(Pixel coordinate grounding data)
——————

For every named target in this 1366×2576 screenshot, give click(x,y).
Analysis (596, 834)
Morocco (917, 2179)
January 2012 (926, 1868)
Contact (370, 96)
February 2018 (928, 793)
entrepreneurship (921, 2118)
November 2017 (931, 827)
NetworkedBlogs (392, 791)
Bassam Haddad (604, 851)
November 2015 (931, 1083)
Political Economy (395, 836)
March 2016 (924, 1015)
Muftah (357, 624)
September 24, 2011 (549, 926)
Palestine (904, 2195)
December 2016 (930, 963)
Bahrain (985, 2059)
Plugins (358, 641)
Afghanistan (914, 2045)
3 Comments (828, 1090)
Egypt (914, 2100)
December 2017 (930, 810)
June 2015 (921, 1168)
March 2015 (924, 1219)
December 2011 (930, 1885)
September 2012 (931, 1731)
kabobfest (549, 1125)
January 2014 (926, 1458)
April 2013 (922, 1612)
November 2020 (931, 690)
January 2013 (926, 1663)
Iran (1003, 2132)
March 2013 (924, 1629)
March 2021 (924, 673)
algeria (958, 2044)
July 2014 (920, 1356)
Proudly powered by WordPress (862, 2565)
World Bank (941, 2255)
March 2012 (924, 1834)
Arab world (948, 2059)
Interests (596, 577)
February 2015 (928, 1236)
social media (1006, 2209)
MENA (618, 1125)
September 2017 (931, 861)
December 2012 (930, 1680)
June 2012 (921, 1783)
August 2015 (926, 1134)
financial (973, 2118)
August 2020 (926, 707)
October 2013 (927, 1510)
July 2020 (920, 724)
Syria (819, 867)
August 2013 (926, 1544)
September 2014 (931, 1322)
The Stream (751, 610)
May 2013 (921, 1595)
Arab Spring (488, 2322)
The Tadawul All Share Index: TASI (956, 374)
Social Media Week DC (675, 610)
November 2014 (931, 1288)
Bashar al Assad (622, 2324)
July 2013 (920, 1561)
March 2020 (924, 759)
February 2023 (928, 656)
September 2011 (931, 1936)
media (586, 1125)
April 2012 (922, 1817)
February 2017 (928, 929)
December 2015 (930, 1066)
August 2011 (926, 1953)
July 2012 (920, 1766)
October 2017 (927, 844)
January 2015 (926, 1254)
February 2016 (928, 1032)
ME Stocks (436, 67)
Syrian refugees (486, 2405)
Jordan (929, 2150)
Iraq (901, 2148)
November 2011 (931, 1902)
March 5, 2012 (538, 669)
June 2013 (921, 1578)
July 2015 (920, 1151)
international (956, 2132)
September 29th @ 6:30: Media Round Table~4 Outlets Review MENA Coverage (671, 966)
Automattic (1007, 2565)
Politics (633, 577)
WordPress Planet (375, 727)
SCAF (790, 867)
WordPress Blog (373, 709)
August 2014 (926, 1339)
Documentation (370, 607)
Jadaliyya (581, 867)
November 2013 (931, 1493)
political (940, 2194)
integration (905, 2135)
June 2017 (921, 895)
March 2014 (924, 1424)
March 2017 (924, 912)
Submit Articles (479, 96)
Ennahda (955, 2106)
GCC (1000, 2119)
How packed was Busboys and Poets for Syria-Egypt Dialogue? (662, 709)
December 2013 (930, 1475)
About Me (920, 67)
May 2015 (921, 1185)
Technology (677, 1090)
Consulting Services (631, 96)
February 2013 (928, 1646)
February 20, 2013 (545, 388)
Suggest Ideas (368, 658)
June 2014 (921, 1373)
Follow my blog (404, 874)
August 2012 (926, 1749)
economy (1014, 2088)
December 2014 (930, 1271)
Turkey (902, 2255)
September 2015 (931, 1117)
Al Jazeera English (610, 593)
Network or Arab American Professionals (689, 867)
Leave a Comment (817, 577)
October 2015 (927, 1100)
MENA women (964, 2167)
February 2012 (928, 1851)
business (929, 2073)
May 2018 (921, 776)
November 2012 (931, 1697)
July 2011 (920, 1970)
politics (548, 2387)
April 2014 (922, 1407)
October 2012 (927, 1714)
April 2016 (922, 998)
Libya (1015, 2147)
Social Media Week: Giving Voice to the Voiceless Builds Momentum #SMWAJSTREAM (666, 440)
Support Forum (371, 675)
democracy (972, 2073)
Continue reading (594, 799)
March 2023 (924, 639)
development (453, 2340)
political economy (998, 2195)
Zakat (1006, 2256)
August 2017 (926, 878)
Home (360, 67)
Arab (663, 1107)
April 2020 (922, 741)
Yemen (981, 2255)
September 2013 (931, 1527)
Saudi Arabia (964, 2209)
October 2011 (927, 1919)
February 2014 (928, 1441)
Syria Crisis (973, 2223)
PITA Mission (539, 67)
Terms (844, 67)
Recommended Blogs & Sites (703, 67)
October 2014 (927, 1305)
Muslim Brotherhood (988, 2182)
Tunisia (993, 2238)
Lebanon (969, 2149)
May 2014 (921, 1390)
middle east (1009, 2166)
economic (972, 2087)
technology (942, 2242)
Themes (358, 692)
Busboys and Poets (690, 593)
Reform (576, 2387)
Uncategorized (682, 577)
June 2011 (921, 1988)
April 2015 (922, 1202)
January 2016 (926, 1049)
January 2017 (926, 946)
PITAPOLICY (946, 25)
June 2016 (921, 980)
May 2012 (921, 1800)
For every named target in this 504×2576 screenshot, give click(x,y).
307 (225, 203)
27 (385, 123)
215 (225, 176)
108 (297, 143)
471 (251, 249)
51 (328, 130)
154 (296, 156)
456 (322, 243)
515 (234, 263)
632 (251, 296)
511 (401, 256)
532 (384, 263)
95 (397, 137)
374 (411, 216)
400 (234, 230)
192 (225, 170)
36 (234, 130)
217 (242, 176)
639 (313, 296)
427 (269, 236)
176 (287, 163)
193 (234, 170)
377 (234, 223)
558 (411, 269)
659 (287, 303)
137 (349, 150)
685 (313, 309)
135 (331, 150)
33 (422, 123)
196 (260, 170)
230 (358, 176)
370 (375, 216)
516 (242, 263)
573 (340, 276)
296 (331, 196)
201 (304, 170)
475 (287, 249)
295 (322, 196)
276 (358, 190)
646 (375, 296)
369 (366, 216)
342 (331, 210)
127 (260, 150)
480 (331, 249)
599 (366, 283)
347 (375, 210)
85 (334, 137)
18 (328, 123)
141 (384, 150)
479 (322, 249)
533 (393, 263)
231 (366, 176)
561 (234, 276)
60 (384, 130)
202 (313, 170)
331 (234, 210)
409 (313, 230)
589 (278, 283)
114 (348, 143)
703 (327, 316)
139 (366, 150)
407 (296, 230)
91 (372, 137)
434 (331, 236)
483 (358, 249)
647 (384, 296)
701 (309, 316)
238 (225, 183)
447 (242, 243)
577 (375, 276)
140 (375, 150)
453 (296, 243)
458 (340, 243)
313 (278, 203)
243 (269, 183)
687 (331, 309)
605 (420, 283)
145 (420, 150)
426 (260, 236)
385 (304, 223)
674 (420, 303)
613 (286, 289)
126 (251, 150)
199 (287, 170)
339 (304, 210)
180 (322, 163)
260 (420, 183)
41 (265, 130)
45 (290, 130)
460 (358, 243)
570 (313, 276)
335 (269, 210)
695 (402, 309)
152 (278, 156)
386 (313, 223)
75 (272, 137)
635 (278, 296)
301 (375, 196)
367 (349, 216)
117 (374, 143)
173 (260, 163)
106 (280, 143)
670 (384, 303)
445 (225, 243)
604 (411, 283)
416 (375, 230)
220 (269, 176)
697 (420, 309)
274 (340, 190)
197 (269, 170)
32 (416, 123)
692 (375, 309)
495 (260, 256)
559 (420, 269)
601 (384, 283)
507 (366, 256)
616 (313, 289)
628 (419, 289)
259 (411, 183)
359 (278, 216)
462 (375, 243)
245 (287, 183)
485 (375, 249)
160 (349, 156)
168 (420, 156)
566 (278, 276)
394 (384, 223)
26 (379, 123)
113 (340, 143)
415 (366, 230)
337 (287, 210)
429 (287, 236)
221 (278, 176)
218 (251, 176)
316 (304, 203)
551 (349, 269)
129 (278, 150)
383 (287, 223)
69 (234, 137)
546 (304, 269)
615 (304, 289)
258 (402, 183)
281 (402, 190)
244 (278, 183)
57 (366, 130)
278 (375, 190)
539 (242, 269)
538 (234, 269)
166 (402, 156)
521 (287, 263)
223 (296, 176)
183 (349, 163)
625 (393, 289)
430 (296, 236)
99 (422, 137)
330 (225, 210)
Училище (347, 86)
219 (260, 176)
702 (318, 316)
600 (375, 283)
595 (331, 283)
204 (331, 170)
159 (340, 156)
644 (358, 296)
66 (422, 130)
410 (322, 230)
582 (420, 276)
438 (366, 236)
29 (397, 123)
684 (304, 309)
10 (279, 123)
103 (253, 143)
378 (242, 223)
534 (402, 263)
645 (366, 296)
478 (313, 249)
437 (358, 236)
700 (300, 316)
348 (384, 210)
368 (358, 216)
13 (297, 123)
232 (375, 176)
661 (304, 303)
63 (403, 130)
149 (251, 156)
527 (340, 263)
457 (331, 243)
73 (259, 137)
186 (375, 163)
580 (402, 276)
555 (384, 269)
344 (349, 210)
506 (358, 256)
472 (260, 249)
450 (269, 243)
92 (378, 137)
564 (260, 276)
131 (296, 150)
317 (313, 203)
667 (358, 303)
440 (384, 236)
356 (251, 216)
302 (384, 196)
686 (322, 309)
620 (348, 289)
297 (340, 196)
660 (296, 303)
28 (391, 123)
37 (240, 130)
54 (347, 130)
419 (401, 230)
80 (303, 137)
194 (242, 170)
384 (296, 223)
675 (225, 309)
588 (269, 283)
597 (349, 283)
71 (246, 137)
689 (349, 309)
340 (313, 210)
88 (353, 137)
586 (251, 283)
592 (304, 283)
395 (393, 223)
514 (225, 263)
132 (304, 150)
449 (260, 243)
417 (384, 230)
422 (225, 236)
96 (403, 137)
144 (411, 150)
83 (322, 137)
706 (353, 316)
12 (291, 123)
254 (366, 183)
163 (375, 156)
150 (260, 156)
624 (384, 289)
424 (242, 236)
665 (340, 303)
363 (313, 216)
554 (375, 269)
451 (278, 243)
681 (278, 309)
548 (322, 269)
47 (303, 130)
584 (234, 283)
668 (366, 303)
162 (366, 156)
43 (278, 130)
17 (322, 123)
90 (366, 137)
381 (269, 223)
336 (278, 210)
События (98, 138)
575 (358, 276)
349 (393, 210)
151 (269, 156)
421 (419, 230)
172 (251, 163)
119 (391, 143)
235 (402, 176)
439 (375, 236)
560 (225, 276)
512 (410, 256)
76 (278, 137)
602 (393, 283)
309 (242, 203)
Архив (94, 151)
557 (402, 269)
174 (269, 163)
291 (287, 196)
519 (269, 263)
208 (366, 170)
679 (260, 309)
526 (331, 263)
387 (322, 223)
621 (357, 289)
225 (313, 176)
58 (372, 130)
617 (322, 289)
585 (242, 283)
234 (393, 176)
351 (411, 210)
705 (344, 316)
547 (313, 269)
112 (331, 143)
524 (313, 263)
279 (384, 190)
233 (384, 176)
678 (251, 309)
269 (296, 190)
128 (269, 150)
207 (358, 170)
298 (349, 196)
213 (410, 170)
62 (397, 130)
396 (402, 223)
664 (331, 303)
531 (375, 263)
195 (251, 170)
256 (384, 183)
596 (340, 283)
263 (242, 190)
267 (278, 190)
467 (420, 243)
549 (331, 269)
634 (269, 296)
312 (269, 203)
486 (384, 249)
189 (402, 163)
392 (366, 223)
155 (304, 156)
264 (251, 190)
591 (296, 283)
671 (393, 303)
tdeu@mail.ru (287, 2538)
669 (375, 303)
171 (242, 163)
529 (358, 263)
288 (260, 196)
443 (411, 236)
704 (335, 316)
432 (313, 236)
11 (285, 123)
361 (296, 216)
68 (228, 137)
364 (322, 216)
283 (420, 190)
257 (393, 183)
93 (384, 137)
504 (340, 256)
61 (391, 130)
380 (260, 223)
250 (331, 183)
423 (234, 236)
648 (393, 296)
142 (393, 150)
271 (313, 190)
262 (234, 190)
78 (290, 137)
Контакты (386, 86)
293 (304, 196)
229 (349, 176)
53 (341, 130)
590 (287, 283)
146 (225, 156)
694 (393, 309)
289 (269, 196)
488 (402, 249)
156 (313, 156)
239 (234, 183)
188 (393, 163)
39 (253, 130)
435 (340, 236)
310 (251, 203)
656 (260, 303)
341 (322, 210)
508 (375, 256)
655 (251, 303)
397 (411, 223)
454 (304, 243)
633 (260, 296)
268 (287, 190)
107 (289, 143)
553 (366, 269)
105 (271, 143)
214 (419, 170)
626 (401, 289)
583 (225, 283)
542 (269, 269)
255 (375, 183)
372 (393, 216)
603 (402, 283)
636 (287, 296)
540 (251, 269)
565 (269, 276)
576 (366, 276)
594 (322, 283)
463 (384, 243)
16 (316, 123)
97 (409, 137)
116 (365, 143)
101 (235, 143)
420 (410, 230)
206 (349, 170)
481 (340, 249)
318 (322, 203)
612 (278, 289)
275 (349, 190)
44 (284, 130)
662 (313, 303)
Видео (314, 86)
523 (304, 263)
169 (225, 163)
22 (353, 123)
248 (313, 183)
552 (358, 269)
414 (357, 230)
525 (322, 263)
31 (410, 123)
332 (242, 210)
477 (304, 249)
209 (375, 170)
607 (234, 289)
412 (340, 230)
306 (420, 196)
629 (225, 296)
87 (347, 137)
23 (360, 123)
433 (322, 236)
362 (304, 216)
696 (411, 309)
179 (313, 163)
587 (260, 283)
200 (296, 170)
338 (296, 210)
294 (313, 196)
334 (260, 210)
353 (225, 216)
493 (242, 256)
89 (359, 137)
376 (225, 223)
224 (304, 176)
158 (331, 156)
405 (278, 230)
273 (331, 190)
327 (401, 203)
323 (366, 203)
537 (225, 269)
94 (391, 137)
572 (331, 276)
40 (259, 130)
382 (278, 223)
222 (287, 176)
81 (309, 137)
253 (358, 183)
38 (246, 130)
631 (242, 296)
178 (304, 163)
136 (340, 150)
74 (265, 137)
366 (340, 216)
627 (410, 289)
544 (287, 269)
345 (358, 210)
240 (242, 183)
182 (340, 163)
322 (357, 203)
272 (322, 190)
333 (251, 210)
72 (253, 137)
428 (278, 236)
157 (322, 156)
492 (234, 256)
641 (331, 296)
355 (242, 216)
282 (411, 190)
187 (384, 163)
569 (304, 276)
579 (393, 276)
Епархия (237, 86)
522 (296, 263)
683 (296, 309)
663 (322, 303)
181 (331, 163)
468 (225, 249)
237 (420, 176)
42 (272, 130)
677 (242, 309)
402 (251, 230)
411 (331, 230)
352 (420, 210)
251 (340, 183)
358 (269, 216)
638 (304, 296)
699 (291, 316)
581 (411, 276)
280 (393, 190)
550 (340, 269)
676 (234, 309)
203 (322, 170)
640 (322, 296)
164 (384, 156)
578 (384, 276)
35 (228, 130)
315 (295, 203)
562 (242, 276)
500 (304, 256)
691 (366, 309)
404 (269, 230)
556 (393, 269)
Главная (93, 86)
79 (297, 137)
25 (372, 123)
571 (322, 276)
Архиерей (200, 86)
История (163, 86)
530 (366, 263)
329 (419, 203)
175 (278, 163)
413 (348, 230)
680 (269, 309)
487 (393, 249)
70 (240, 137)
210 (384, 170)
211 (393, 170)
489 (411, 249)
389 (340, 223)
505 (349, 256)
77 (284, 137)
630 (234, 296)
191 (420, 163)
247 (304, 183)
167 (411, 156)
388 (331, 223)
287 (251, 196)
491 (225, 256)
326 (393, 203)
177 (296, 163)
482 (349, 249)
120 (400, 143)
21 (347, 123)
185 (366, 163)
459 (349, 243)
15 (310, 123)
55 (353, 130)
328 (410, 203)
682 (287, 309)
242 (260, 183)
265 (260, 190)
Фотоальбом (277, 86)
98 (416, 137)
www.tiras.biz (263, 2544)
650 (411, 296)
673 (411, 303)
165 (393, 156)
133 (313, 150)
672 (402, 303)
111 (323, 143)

——————

Scan the entries above for the line containing "278 (375, 190)", and copy it and all lines after it exactly, down to and including the line containing "194 (242, 170)".

» Solved exercise
278 (375, 190)
539 (242, 269)
538 (234, 269)
166 (402, 156)
521 (287, 263)
223 (296, 176)
183 (349, 163)
625 (393, 289)
430 (296, 236)
99 (422, 137)
330 (225, 210)
Училище (347, 86)
219 (260, 176)
702 (318, 316)
600 (375, 283)
595 (331, 283)
204 (331, 170)
159 (340, 156)
644 (358, 296)
66 (422, 130)
410 (322, 230)
582 (420, 276)
438 (366, 236)
29 (397, 123)
684 (304, 309)
10 (279, 123)
103 (253, 143)
378 (242, 223)
534 (402, 263)
645 (366, 296)
478 (313, 249)
437 (358, 236)
700 (300, 316)
348 (384, 210)
368 (358, 216)
13 (297, 123)
232 (375, 176)
661 (304, 303)
63 (403, 130)
149 (251, 156)
527 (340, 263)
457 (331, 243)
73 (259, 137)
186 (375, 163)
580 (402, 276)
555 (384, 269)
344 (349, 210)
506 (358, 256)
472 (260, 249)
450 (269, 243)
92 (378, 137)
564 (260, 276)
131 (296, 150)
317 (313, 203)
667 (358, 303)
440 (384, 236)
356 (251, 216)
302 (384, 196)
686 (322, 309)
620 (348, 289)
297 (340, 196)
660 (296, 303)
28 (391, 123)
37 (240, 130)
54 (347, 130)
419 (401, 230)
80 (303, 137)
194 (242, 170)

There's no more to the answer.